PCI – Dipartimento Lavoro

Era il 2002 quando venne pubblicato un libro di Ermanno Rea dal titolo “La dismissione”. Era la storia della vendita di una grande fabbrica, della sua chiusura e dello smantellamento degli impianti che dovevano essere trasferiti in Cina. Un tassello della desertificazione industriale di un territorio, il sud del nostro paese, e di una città, Napoli, con la conseguente cancellazione di un futuro produttivo. Una storia sempre più attuale che si è ripetuta nella realtà un po’ in tutta Italia.

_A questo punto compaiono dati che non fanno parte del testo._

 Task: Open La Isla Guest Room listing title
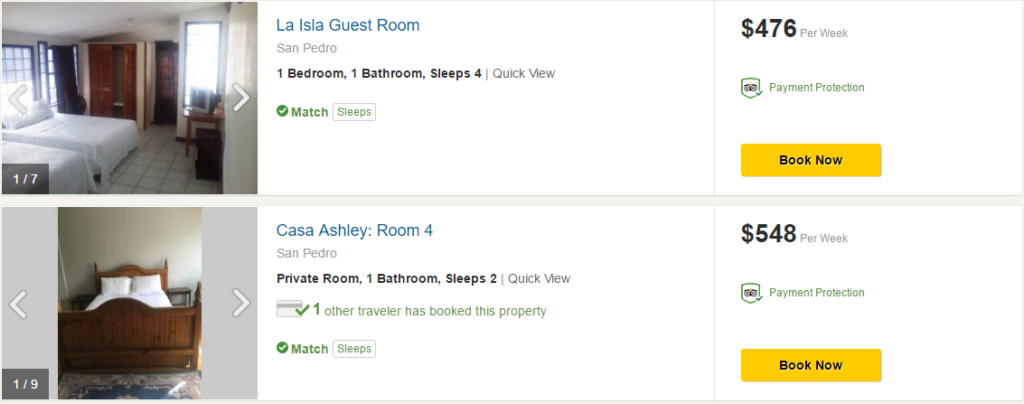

Pensiamo, per esempio, all’ex Ilva …

… il romanzo di Rea torna, oggi, in mente mentre si legge questa notizia: Le apparecchiature dello stabilimento napoletano della Whirlpool sono offerte all’asta su un sito web specializzato nella compravendita di macchinari industriali usati.”  (tratto da napoli.repubblica.it)  …

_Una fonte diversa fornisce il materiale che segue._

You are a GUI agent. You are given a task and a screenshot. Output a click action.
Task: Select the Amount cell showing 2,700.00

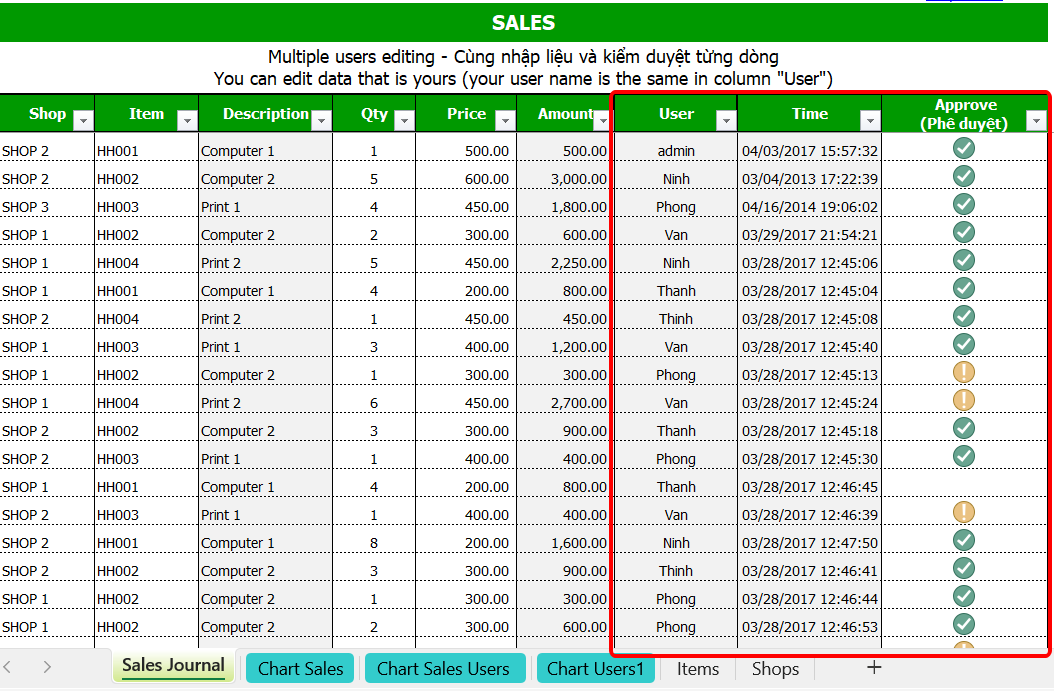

… e, allora, si deve cominciare a pensare …

I padroni della Whirlpool vogliono disfarsi della fabbrica, vogliono cancellare qualsiasi possibilità che possa riprendere a produrre. E vogliono impedire l’esistenza di qualsiasi possibile concorrente.

Lo fanno senza tenere conto di accordi e trattative che sono servite, evidentemente, solo a prendere tempo.

Lo fanno via internet, facendo saltare qualsiasi rapporto umano, ogni etica, anche la più elementare, perché disprezzano le lavoratrici e i lavoratori che si troveranno senza occupazione e senza futuro.

Lo fanno senza considerare che chi ha fatto funzionare quelle apparecchiature sono quelle persone che chiamano esuberi e che dovrebbero esserne i veri proprietari.

Lo fanno incuranti dei finanziamenti pubblici che hanno ricevuto. Hanno preso i soldi e, oggi, svendono.

Lo fanno perché possono farlo, perché viviamo in un sistema dove loro sono loro e gli altri non contano niente. Lo fanno perché un governo indifferente e  ostile a chi lavora glielo permette.

È necessaria una mobilitazione generale per impedire il continuo saccheggio delle nostre industrie. Si è visto che con la concertazione e l’attesa non si raggiunge niente se non il peggio. Bisogna cominciare ad esigere che sia lo Stato a tornare ad essere protagonista dello sviluppo economico e industriale del paese. Impedire le delocalizzazioni, espropriare le attività strategiche, colpire le speculazioni, cancellare la precarietà, attuare la Costituzione … questo è il compito delle Istituzioni.